# REQUIRED WORK
Count the lines in the records below that contain the string "width", treating uppercase and lowercase as different. Reply with the number alone.

>>>

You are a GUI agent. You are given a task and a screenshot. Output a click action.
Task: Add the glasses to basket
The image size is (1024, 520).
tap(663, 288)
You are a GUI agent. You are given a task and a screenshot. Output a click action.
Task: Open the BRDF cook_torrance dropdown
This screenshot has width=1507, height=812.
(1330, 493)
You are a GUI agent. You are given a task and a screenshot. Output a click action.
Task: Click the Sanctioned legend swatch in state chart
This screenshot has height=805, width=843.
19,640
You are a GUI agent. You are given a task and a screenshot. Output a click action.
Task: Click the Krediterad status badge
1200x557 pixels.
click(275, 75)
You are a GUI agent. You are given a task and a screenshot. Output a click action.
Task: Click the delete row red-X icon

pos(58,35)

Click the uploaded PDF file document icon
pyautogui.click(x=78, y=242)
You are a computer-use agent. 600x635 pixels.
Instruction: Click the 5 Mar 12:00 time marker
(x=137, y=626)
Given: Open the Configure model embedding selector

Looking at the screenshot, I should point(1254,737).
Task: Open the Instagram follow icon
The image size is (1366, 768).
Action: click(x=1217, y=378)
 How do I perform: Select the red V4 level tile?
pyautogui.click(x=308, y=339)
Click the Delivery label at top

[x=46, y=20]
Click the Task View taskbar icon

<<<

# RESPONSE
2